Je rapporte ses paroles comme je puis, plutôt mal. Car je les écoutais à peine. Je devinais tant de choses ! Je n'ai aucune confiance en moi, et pourtant ma bonne volonté est si grande que j'imagine toujours qu'elle saute aux yeux, qu'on me jugera sur mes intentions. Quelle folie ! Alors que je me croyais encore au seuil de ce petit monde. J'étais déjà entré bien avant, seul - et le chemin du retour fermé derrière moi, nulle retraite. Je ne connaissais pas ma paroisse, et elle feignait de m'ignorer. Mais 1'image qu'elle se faisait de moi était déjà trop nette, trop précise. Je n'y saurais rien changer désormais qu'au prix d'immenses efforts.

M. le curé de Torcy a lu l'épouvante sur mon ridicule visage, et il a compris sûrement que toute tentative pour me rassurer eût été vaine à ce moment. Il s'est tu. Je me suis forcé à sourire. Je crois même que j'ai souri. C'était dur.

 

Mauvaise nuit. À trois heures du matin, j'ai pris ma lanterne et je suis allé jusqu'à l'église. Impossible de trouver la clef de la petite porte, et il m'a fallu ouvrir le grand portail. Le grincement de la serrure a fait, sous les voûtes, un bruit immense.

Je me suis endormi à mon banc, la tête entre mes mains et si profondément qu'à l'aube la pluie m'a réveillé. Elle passait à travers le vitrail brisé. En sortant du cimetière, j'ai rencontré Arsène Miron, que je ne distinguais pas très bien, et qui m'a dit bonjour d'un ton goguenard. Je devais avoir un drôle d'air avec mes yeux encore gonflés de sommeil et ma soutane trempée.

Je dois lutter sans cesse contre la tentation de courir jusqu'à Torcy. Hâte imbécile du joueur qui sait très qu'il a perdu, mais ne se lasse pas de l'entendre dire. Dans l'état nerveux où je suis, je ne pourrais d'ailleurs que me perdre en vaines excuses. À quoi bon parler du passé ? L'avenir seul m'importe, et je ne me sens pas encore capable de le regarder en face.

M. le curé de Torcy pense probablement comme moi. Sûrement, même. Ce matin, tandis que j'accrochais les tentures pour les obsèques de Marie Perdrot, j'ai cru reconnaître son pas si ferme, un peu lourd, sur les dalles. Ce n'était que le fossoyeur qui venait me dire que son travail était fini.

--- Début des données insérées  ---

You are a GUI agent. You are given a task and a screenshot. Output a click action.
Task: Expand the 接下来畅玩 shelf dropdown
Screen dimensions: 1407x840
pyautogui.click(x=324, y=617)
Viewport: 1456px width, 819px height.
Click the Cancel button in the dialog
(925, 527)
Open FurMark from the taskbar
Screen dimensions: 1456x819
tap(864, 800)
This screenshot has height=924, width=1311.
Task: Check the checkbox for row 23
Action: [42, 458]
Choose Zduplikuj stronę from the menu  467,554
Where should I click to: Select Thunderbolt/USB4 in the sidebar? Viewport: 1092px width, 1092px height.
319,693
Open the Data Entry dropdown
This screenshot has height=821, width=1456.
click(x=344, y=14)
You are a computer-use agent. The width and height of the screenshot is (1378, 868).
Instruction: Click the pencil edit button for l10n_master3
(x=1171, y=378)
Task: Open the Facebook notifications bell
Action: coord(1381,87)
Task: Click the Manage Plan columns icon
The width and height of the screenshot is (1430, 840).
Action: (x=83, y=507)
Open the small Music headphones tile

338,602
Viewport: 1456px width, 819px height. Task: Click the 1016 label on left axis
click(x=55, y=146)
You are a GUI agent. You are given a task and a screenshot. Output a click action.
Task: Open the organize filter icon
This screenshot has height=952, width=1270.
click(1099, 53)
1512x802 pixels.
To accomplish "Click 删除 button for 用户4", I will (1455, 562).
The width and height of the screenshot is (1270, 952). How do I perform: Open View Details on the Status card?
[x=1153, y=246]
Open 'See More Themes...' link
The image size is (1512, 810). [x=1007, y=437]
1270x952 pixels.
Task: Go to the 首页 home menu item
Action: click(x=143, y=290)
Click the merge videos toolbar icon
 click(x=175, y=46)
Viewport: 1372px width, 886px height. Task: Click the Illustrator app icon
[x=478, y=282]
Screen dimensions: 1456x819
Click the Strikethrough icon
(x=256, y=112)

La déception a failli me faire tomber de l'échelle... Oh ! non, je ne suis pas prêt...

 

J'aurais dû dire au docteur Delbende que l'Église n'est pas seulement ce qu'il imagine, une espèce d'État souverain avec ses lois, ses fonctionnaires, ses armées, - un moment, si glorieux qu'on voudra, de l'histoire des hommes. Elle marche à travers le temps comme une troupe de soldats à travers des pays inconnus où tout ravitaillement normal est impossible. Elle vit sur les régimes et les sociétés successives, ainsi que la troupe sur l'habitant, au jour le jour.

Comment rendrait-elle au Pauvre, héritier légitime de Dieu, un royaume qui n'est pas de ce monde ? Elle est à la recherche du Pauvre, elle l'appelle sur tous les chemins de la terre. Et le Pauvre est toujours à la même place, à l'extrême pointe de la cime vertigineuse, en face du Seigneur des Abîmes qui lui répète inlassablement depuis vingt siècles, d'une voix d'Ange, de sa voix sublime, de sa prodigieuse Voix : "Tout cela est à vous, si, vous prosternant, vous m'adorez... "

Telle est peut-être l'explication surnaturelle de l'extraordinaire résignation des multitudes. La Puissance est à la portée de la main du Pauvre, et le Pauvre l'ignore, ou semble l'ignorer. Il tient ses yeux baissés vers la terre, et le Séducteur attend de seconde en seconde le mot qui lui livrerait notre espèce, mais qui ne sortira jamais de la bouche auguste que Dieu lui-même a scellée.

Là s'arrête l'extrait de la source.